Brief: Whenever a line below includes the word "computer", copy that line.

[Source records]
╔══

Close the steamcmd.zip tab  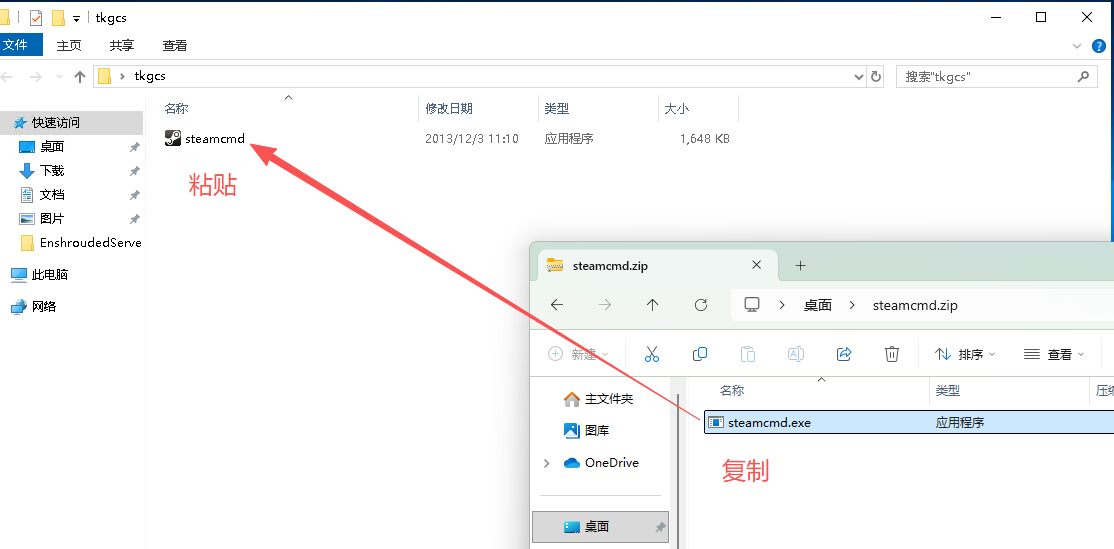[757, 266]
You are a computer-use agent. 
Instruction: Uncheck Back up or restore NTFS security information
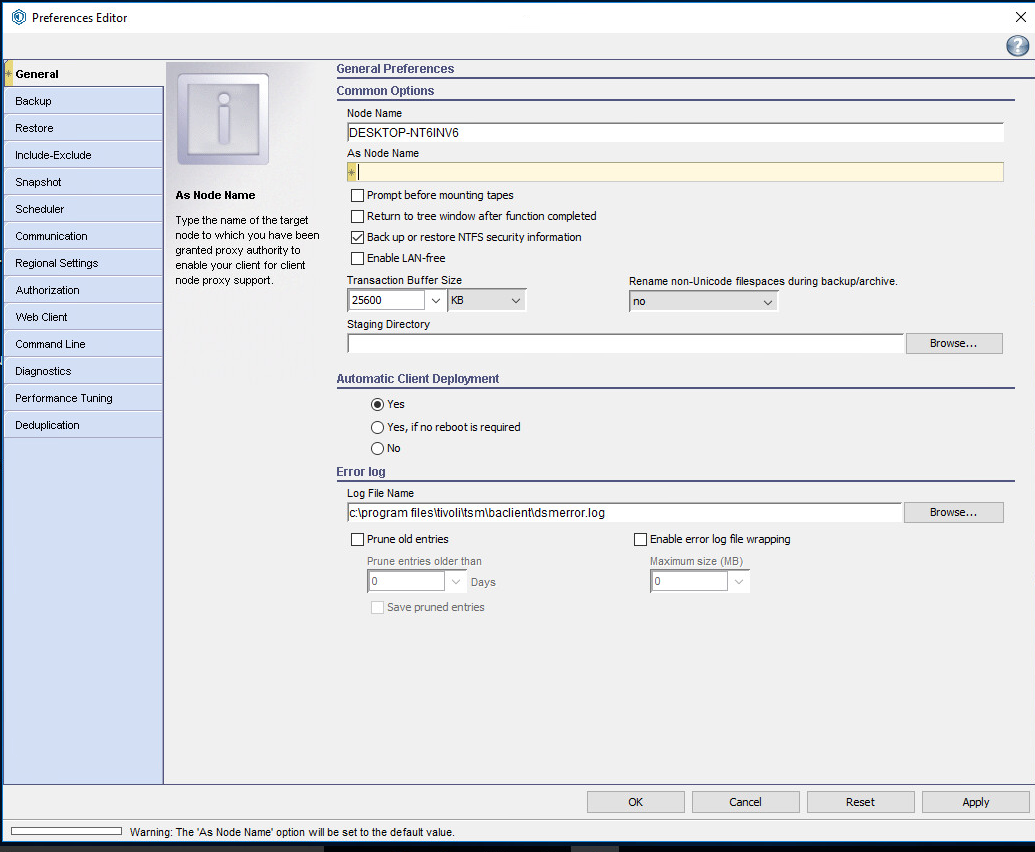click(358, 237)
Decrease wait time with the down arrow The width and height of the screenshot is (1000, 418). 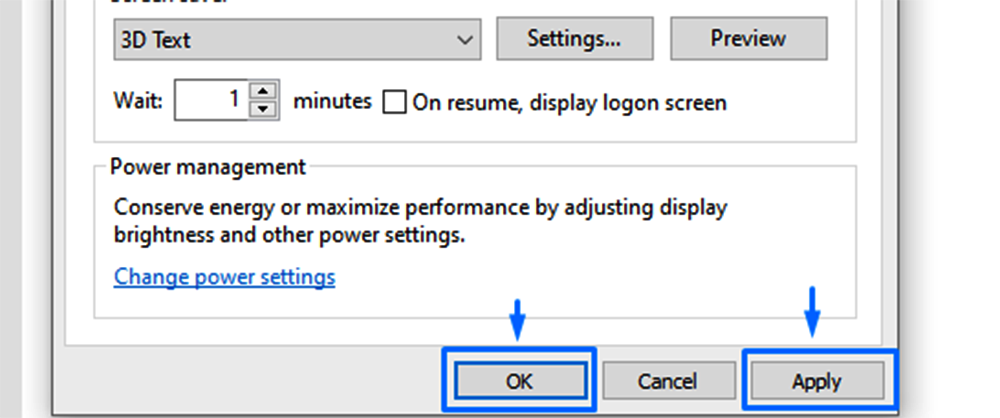[x=263, y=110]
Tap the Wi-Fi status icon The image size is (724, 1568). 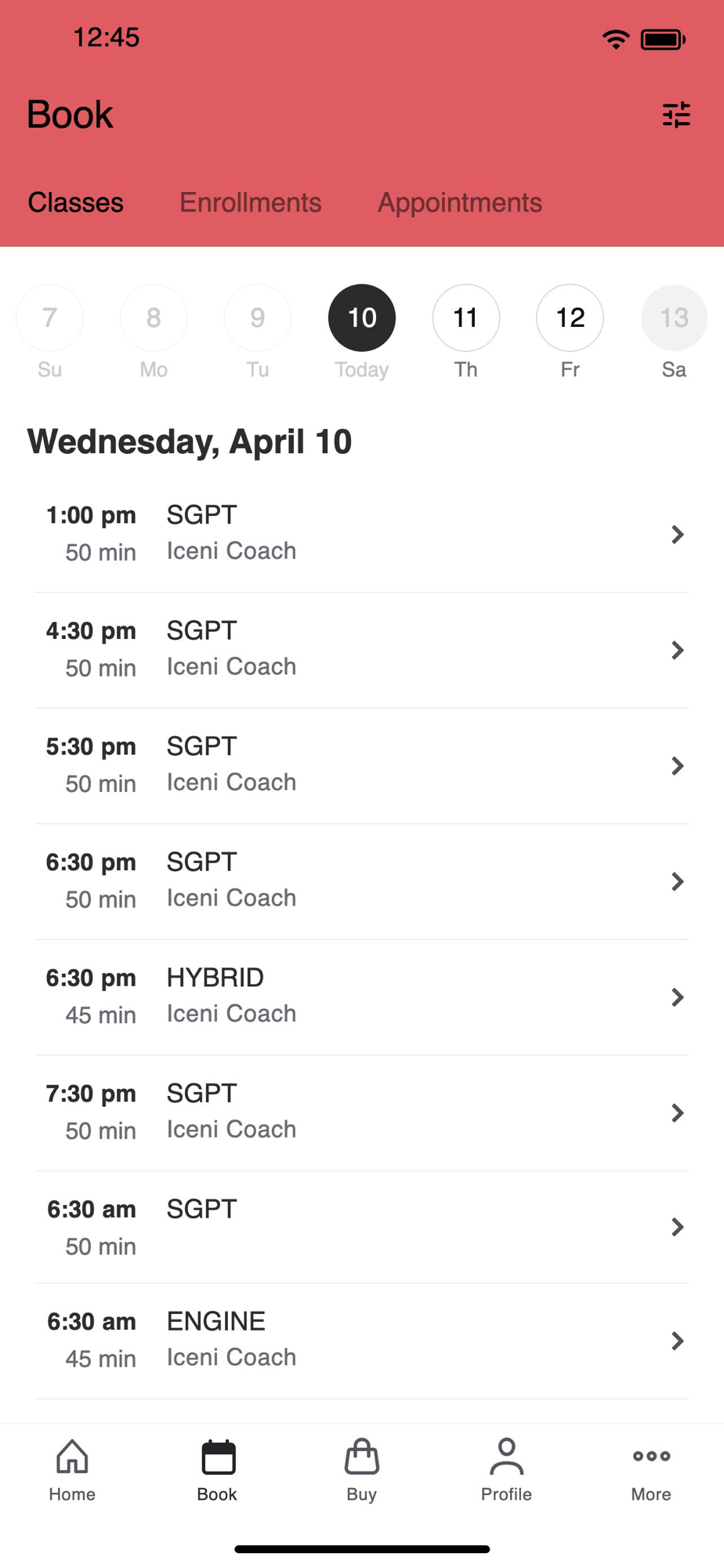coord(616,39)
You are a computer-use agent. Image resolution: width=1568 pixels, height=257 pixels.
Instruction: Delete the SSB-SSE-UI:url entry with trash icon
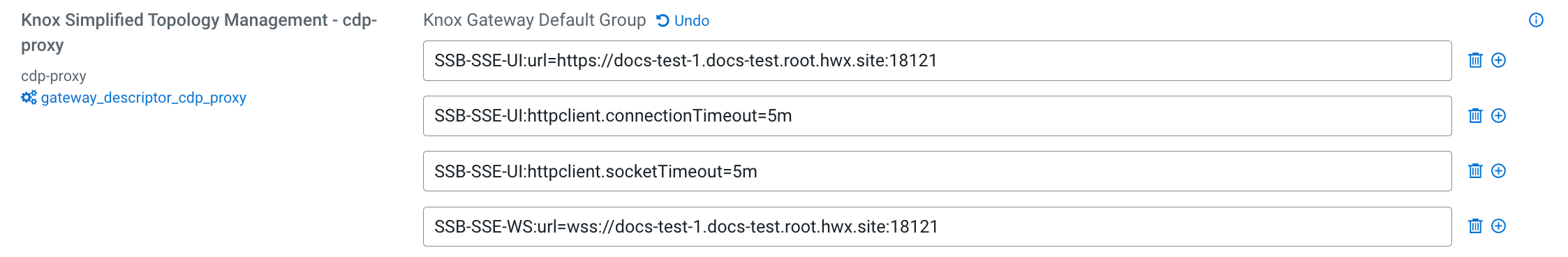pyautogui.click(x=1475, y=60)
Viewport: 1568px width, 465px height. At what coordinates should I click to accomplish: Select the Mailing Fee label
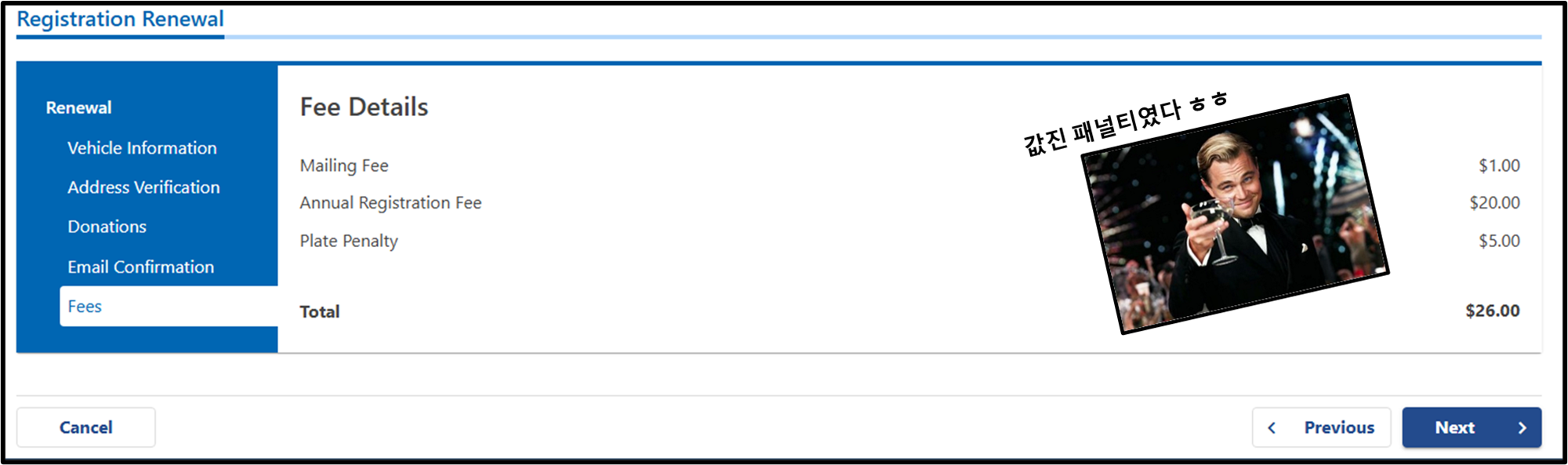344,165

╚══

Worked solution:
You are a computer-use agent. 
You are a computer-use agent. Image resolution: width=1568 pixels, height=257 pixels.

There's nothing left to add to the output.